El nuevo encargo consistía en desatascar cada una de las gárgolas que bordeaban los altos de la basílica, y limpiar de musgo y suciedad los relieves del tejado. Para acceder a aquellos lugares tuvieron que montar unos andamios de madera y fabricar una grúa con la que subir las muchas tinajas de agua que necesitaron para el lavado de la piedra. Armados con cepillos de gruesa cerda, algunos de ellos atados a largas varas, se dedicaron al trabajo en compañía de un viento gélido.

Aquello les llevó tres semanas enteras, y a Marcos le supuso enfermar.

Ya con fray Servando de vuelta en el monasterio, Diego vio cómo aquel catarro de su amigo empeoraba día a día. Empezó a preocuparse de verdad cuando, aparte de la fiebre, se puso a desvariar recordando con nostalgia sus primeros robos y engaños, o reviviendo emocionado la brutal paliza que había sido la causa de su obligado abandono de Burgos.

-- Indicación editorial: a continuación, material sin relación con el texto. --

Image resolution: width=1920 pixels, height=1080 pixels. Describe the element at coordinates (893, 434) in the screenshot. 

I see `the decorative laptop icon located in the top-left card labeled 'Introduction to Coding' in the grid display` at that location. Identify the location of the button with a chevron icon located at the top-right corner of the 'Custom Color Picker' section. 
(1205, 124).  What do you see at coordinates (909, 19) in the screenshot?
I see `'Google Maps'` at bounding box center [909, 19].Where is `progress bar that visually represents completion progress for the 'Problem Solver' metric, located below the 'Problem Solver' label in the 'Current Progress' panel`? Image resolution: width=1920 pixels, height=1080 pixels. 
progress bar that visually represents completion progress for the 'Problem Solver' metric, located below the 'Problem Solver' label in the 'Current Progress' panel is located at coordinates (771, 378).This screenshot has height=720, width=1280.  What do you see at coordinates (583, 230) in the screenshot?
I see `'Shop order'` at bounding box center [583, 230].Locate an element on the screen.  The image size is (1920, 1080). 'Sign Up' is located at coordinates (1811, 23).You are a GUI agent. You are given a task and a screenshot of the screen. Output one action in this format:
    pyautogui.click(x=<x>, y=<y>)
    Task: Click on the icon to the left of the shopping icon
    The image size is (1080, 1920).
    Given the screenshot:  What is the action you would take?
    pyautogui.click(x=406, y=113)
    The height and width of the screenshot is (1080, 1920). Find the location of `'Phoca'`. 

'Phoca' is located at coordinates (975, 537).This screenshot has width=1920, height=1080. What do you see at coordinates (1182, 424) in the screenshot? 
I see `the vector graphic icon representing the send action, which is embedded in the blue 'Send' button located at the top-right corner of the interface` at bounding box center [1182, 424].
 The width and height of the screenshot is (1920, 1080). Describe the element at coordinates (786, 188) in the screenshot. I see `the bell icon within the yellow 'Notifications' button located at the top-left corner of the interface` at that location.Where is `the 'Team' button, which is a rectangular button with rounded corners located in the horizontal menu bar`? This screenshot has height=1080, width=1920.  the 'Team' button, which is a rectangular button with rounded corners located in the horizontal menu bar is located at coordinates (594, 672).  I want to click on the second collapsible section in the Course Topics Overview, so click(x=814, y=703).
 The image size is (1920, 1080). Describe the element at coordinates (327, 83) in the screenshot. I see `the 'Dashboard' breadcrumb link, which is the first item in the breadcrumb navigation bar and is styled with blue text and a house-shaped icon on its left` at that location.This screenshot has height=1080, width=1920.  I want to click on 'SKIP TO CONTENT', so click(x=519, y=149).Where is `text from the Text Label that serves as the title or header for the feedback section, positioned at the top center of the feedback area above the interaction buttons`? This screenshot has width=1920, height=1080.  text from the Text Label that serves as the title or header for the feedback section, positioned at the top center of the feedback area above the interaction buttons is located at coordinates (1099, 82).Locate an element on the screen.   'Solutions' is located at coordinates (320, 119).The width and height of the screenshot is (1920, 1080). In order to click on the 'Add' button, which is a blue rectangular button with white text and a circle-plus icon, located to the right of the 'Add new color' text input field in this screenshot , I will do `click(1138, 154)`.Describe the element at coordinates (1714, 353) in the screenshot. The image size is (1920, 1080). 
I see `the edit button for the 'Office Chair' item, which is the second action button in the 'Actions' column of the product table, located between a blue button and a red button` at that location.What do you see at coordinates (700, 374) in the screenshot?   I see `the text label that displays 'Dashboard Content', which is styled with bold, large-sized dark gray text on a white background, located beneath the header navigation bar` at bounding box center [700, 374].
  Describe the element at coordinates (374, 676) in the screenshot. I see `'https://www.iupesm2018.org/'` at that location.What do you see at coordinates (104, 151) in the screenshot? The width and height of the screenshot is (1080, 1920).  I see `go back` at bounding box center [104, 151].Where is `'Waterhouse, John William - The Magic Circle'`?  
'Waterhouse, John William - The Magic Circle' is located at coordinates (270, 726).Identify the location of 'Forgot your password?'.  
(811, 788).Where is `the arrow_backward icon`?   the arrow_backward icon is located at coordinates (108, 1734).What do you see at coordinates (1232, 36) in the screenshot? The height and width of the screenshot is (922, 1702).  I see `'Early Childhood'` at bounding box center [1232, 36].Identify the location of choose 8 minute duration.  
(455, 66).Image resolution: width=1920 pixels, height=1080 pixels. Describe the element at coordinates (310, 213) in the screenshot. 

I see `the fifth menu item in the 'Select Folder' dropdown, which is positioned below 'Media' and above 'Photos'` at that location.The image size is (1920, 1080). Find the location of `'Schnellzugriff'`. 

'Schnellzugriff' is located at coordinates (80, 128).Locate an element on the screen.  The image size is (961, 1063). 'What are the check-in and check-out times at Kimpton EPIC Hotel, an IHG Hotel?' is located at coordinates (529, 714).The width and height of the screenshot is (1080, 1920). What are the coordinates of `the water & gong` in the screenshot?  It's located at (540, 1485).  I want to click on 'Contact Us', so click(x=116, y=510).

Diego habló con fray Servando para que le disculpara de la faena durante al menos dos jornadas, dado que el tiempo que se avecinaba iba a ser más frío y ventoso. Sin embargo, al fraile no le pareció buena la idea y tampoco quiso contestarle sobre cuándo tenía previsto empezar con su aprendizaje.

—Hijo mío, la reciedumbre es virtud santa para cualquier cristiano… —fue lo primero que le dijo—, y en ocasiones resulta una dura prueba que dispone Dios para medirnos… —Se santiguó—. Y ahora, vuelve a tu trabajo y no me molestes más. Cuando acabéis con los altos del templo, seguiréis con el claustro. Y por favor, no estés tan ansioso por acompañarme. Todo llegará a su debido tiempo… Recuerda que para ser un buen sanador necesitas ejercitar la paciencia. Has de practicarla mucho para que un día llegue a ser virtud en ti…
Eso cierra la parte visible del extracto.